Drawn to the basement of the house from where she hears a knocking, she finds a baseball mitt with the name Bobby on it; reading significance into the objects around her, she comes to believe that his presence has followed them to their retreat. “I can feel him here. I can feel Bobby, in this house.”
But the Dagmar house has a history as recounted by local resident Dave McCabe who doorstops them one evening along with his timid wife Cat, stepping in just long enough to tell them horrible stories of the family who built it as a funeral parlour in 1859 but were run out of town when rumours started that they were selling the bodies, patriarch Lassander Dagmar drinking himself to death a year later, before running back out into the night.
Inviting their friends May and Jacob Lewis to stay, Anne hopes that they will be able to contact the spirit of Bobby but Paul remains sceptical, unconvinced their supposed powers are anything more than nonsense, that the heat rising from the basement is anything more than a fault with the boiler…
With much of the setup notably derivate of Peter Medak’s The Changeling – opening scenes set in the snow, the loss of a child in a car accident, the knocking within the walls, the rolling ball, the significance of the séance – it plays like a low-key version of that masterpiece while the appearance of the Dagmar family is overly indebted to the crew of the Elizabeth Dane of The Fog, though impressively realised.

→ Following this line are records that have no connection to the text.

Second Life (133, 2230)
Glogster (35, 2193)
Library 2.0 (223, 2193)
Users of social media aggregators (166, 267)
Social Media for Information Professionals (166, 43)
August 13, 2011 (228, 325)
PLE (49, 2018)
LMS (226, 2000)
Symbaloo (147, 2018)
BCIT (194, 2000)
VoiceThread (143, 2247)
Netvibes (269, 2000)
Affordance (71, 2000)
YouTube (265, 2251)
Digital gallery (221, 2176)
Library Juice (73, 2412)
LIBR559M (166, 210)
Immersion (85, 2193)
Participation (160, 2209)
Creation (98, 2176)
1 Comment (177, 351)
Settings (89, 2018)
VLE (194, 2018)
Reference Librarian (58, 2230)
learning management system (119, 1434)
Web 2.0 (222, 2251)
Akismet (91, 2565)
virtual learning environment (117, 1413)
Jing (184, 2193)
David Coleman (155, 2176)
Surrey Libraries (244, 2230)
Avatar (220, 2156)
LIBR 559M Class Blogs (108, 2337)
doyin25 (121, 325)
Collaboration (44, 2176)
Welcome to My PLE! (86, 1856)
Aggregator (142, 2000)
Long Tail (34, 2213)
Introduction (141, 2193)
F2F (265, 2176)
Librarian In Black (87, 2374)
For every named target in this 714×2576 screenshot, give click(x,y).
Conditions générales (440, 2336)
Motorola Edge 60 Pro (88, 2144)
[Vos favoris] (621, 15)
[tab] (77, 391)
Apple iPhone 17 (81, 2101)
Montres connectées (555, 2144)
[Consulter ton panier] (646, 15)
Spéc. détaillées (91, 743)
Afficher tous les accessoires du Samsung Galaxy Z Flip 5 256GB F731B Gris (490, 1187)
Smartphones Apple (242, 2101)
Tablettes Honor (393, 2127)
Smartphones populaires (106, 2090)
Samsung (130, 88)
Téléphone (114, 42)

While the ideas are good if unoriginal the film lacks coherence, with the exposition unceremoniously dumped on the screen half way through and a flat execution which fails to generate atmosphere, the minimal soundtrack leaving the mood as empty as the Sacchetti’s homestead.
Where it is more successful is in the performances, horror veterans Barbara Crampton (Re-Animator, From Beyond, You’re Next, The Lords of Salem) as the brittle but resolute Anne, Larry Fessenden (Stake Land, Jug Face, Late Phases, The ABCs of Death 2) as the laid back Jacob and particularly Monte Markham, a performer with a near fifty year career in film and television as the sinister Dave McCabe.
Written and directed by Ted Geoghegan, We Are Still Here is very much a film of two halves, or rather three quarters and one quarter, where after an hour of foreshadowing leading up to the genuinely unsettling séance it finally kicks off into a higher gear than what has gone before would suggest possible, clever framing sometimes getting the best out of the effects, but the overall feels is of wasted potential rather than a satisfying whole.